I am using R optim() function to estimate set of parameters which optimize user defined function shown below. But optim() out put is:
Error in optim(pstart, llAgedepfn, method = "L-BFGS-B", upper = up, lower = lo) :
L-BFGS-B needs finite values of 'fn'
Please help.
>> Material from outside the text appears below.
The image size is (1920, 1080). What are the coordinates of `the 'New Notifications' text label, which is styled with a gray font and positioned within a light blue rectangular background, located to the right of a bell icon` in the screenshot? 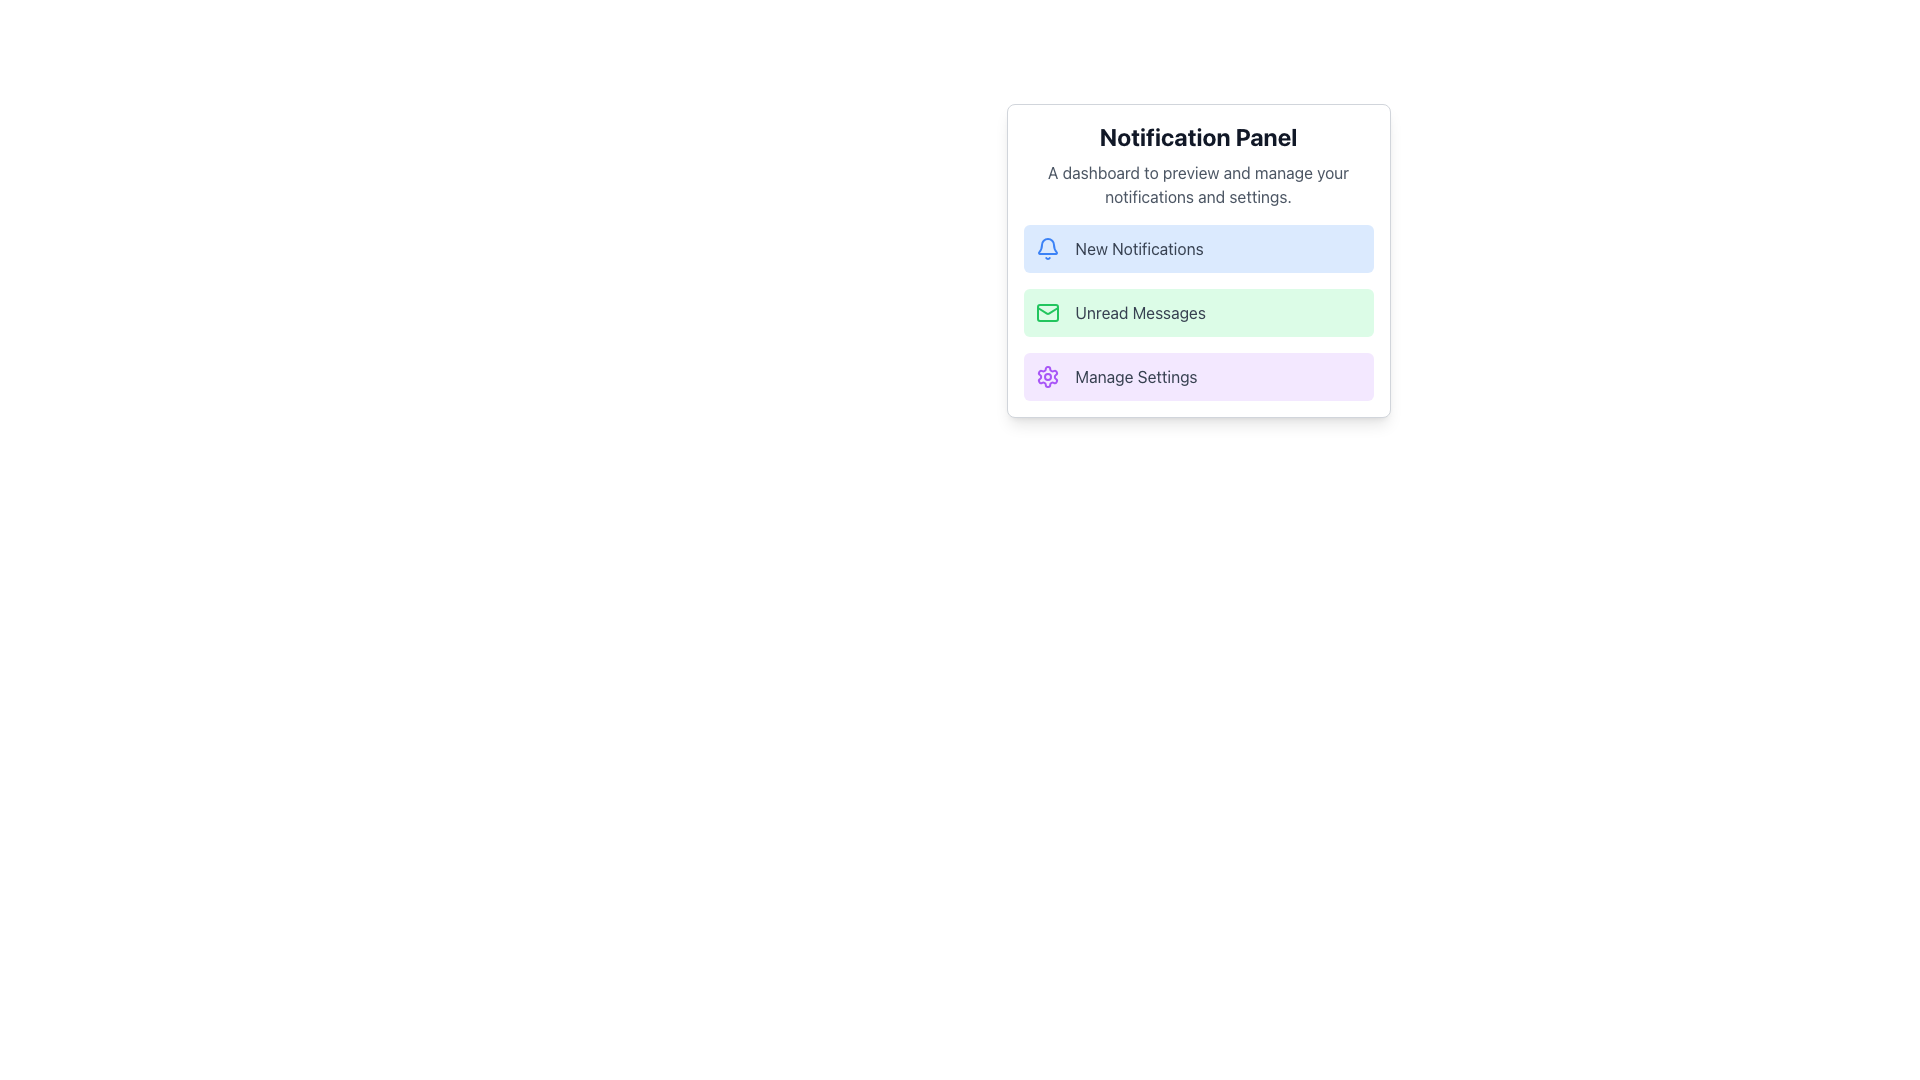 It's located at (1139, 248).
The complete script is shown below:
dataM<-cbind(c(1.91,0.29,0.08,0.02,0.01,0.28,0.45,0.36,0.42,0.17,0.16,0.06,0.17,0.17,0.12),
c(0.27,4.54,0.59,0.05,0.04,0.13,0.48,0.68,0.66,0.18,0.11,0.06,0.08,0.08,0.08),
c(0.07,0.57,4.48,0.48,0.02,0.05,0.09,0.43,0.78,0.52,0.17,0.10,0.05,0.05,0.14),
c(0.02,0.04,0.44,4.34,0.36,0.09,0.07,0.11,0.41,0.77,0.43,0.10,0.03,0.04,0.14),
c(0.01,0.04,0.01,0.36,2.20,0.46,0.19,0.15,0.19,0.34,0.62,0.30,0.09,0.03,0.22),
c(0.22,0.11,0.05,0.09,0.45,0.91,0.61,0.43,0.37,0.26,0.41,0.63,0.29,0.16,0.15),
c(0.31,0.35,0.07,0.05,0.16,0.54,0.81,0.59,0.48,0.36,0.33,0.43,0.47,0.26,0.20),
c(0.22,0.45,0.29,0.08,0.11,0.34,0.53,0.85,0.71,0.39,0.27,0.26,0.26,0.28,0.38),
c(0.22,0.36,0.44,0.26,0.12,0.24,0.36,0.59,0.91,0.61,0.35,0.28,0.20,0.22,0.29),
c(0.09,0.10,0.30,0.49,0.22,0.17,0.28,0.33,0.62,0.80,0.52,0.29,0.20,0.11,0.46),
c(0.10,0.07,0.12,0.32,0.48,0.32,0.30,0.27,0.42,0.61,0.78,0.47,0.33,0.23,0.49),
c(0.04,0.04,0.06,0.08,0.24,0.53,0.41,0.28,0.36,0.36,0.50,0.67,0.51,0.19,0.47),
c(0.10,0.05,0.04,0.02,0.07,0.23,0.43,0.26,0.23,0.23,0.33,0.48,0.75,0.51,0.49),
c(0.05,0.04,0.03,0.05,0.02,0.10,0.19,0.22,0.21,0.10,0.18,0.14,0.40,0.79,0.82),
c(0.03,0.02,0.03,0.03,0.06,0.04,0.06,0.12,0.11,0.18,0.16,0.14,0.16,0.34,1.26)
)
NormCM <- dataM/eigen(CMWkday)$values[1] #Normalizing the contact mtrix - divide by the largest eigen value
w <- c(495,528,548,603,617,634,720,801,957,937,798,755,795,1016,2469)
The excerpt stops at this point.